Uma entrevista recente do Jay Z no programa do David Letterman fala sobre seu relacionamento com a Beyoncé. Nela, ele conta sobre como a traição veio de fatores do passado, como o  ambiente em que foi criado que exigia dele ”ser um homem”, de como não podia chorar, e isso acabou afetando a forma como ele via as mulheres e como consequência quase arruinou seu casamento. Essa mesma ideia sobre ser ”homem” foi o que sufocou Chiron no filme, a ponto de reprimir sua sexualidade, seus gostos pela dança, personalidade, e fez ele vestir a máscara de um traficante ”machão” ouvindo Goodie Mob em seu carro. (gosto excelente, aliás)

E além dos exemplos acima que eu mencionei… Quantos caras que hoje na faixa dos 40-50 precisam se dopar de remédios para dormir por conta de coisas reprimidas no passado quando não podiam chorar? Isso não justifica traição de forma alguma, mas usando o exemplo do Jay Z mesmo, quantos caras  não desenvolveram essa ideia de que ”não pode recusar” sexo com nenhuma garota, especialmente perto dos amigos devido ao medo de ser visto como ”gay”?  Quantos caras héteros se sentem sufocados e as vezes até absorvendo ideias tóxicas por não ser ”másculo” o suficiente, não podem se expressar usando roupas mais ”chamativas” ou até mesmo fora do padrão normal por medo de ter sua ”masculinidade questionada”? Homens trans tendo que usar a máscara de garota por medo de não serem aceitos pela família, amigos, ou até mesmo de apanhar na rua.
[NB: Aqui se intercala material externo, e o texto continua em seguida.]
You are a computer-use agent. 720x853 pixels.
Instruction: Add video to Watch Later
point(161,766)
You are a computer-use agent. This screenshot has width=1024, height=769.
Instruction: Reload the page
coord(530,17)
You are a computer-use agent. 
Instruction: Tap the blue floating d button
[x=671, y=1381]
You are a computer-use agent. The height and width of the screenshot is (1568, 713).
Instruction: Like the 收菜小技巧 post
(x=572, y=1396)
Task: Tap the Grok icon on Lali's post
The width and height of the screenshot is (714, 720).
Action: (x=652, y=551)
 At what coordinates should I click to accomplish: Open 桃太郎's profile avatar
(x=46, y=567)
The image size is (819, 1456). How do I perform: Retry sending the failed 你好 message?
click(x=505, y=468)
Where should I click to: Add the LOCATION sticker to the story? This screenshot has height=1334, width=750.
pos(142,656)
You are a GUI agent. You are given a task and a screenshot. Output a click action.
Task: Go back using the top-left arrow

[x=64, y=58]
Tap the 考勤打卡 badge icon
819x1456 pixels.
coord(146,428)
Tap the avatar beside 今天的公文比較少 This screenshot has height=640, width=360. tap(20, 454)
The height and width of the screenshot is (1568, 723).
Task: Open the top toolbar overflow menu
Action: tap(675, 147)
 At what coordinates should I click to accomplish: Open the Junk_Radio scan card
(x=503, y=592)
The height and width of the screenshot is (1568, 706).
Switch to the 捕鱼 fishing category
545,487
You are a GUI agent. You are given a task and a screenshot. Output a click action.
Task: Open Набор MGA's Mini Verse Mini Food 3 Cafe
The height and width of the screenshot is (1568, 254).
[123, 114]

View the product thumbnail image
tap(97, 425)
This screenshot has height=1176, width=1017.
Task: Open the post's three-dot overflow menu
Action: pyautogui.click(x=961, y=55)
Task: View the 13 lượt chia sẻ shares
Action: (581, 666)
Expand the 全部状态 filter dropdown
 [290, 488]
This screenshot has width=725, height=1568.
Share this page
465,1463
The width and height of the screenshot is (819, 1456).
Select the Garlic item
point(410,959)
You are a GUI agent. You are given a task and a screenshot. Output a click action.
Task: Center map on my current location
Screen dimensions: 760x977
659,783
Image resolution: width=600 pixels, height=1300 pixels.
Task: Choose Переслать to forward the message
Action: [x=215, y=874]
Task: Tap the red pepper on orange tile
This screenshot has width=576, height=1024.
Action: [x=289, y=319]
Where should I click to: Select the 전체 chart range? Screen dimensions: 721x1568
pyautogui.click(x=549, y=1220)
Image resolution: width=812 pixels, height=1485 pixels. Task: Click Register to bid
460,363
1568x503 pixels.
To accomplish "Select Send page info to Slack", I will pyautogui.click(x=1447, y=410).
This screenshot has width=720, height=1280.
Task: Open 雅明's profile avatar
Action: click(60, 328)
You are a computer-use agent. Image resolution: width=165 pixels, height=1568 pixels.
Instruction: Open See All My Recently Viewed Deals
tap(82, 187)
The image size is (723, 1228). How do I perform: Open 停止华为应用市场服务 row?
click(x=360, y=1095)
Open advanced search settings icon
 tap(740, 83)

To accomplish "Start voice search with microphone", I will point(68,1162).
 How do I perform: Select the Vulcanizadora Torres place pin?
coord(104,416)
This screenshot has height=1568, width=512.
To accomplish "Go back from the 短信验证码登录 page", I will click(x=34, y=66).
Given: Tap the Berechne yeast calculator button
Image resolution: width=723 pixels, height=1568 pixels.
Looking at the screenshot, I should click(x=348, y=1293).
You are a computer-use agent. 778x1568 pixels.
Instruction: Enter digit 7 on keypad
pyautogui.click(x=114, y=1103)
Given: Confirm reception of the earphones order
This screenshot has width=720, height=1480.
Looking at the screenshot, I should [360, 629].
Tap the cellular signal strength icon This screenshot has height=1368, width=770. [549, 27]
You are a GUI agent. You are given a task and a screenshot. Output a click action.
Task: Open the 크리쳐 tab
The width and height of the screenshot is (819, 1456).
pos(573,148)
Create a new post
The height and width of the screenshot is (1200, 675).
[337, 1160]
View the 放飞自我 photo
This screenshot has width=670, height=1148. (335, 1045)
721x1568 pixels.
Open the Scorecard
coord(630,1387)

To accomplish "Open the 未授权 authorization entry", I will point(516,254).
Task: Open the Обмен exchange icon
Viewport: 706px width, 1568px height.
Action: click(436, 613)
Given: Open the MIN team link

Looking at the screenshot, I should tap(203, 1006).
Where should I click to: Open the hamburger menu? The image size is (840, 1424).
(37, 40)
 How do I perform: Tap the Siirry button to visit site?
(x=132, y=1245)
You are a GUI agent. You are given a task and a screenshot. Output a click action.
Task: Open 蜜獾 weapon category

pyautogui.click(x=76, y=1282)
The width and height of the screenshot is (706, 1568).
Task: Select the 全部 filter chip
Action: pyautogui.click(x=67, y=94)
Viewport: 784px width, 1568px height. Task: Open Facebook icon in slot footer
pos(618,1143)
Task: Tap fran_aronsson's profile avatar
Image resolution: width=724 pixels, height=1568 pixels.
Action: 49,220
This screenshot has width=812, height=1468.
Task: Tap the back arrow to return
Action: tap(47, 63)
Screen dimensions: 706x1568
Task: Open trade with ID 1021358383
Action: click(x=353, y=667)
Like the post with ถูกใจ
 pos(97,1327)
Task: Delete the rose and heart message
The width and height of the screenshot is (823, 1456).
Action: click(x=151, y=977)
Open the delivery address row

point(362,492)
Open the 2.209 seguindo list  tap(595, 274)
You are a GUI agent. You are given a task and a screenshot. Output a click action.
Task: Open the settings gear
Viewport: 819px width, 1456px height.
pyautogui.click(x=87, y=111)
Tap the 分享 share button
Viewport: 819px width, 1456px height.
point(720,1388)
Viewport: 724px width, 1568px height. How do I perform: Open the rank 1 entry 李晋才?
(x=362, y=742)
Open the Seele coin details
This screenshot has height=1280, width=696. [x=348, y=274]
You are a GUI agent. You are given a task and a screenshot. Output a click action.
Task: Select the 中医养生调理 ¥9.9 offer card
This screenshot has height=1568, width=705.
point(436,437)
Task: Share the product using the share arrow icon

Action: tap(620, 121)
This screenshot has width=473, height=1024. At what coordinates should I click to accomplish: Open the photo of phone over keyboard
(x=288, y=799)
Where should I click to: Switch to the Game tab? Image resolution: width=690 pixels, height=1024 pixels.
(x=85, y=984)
Gays com medo de sair do armário por conta de amigos, familiares, homofóbicos, serem considerados aberração as vezes por religiosos extremistas. Essas são as máscaras criadas todos os dias, desde a infância, o ambiente que a gente vive, companhias e tudo. A máscara que Chiron teve medo de deixar cair quando teve sua primeira experiência sexual, e que acabou vestindo totalmente ao virar adulto… Que por fim, uma hora cai novamente, e ele finalmente pode ser quem realmente é.

Em uma época onde temos presidentes que reforçam esse tipo de comportamento (ok não vou falar de política aqui…) é importante consumir artistas como Earl Sweatshirt, Kid Cudi, Tyler The Creator (em seu recente Flower Boy) lá fora explorando essa fragilidade como homem em relação a saúde mental, sexualidade, entre outras coisas. Artistas como Raphael WarlockLuiz Lins explorando esse mesmo tipo de sensibilidade aqui no Brasil… E olha, eu sei que tem muita gente que eu poderia citar aqui, mas preciso seguir em frente. O fato de termos tantos artistas tanto aqui como lá fora, mostra a evolução do hiphop em relação a saúde mental e até sobre o que significa ”ser um homem” quando algumas décadas atrás, músicas estilo Rock Bottom  do Eminem e Suicidal Thoughts do Big não eram tão comuns como hoje. O fato do próprio Jay Z em seu 4:44 ser tão introspectivo, em relação a suas falhas como marido e pai mostram essa mudança gradual de comportamento. E para terminar esse parágrafo ainda falando do Hova, ele ter colocado sua mãe se assumindo lésbica em uma das músicas mostram que o homem cresceu muito desde a época em que usava f-words para atacar o Nas em Takeover

… E por fim, nós temos artistas como o Rico Dalasam, com sua música festiva que assim como as outras faz a gente se sentir livre e solto… Um homem que não pertence totalmente a nada, que jogou fora suas máscaras e simplesmente é quem é. Apesar de eu não ter ouvido muito o seu EP Balanga Raba, pois achei pop demais para meu gosto, ele ter feito aquilo aumentou minha admiração. Rico é livre para fazer o que ele acha certo e melhor, um dia talvez ele lance um disco nada comercial, ou não, talvez invista em um gênero novo. É imprevisível, e isso que o torna tão humano.

Sem máscaras, só o amor e a arte. O fato do filme Moonlight, e a música de Rico Dalasam não poderiam ser mais diferentes, e é por isso que se complementam tão bem. E também, se você absorve ambas, é o que torna tão libertadoras.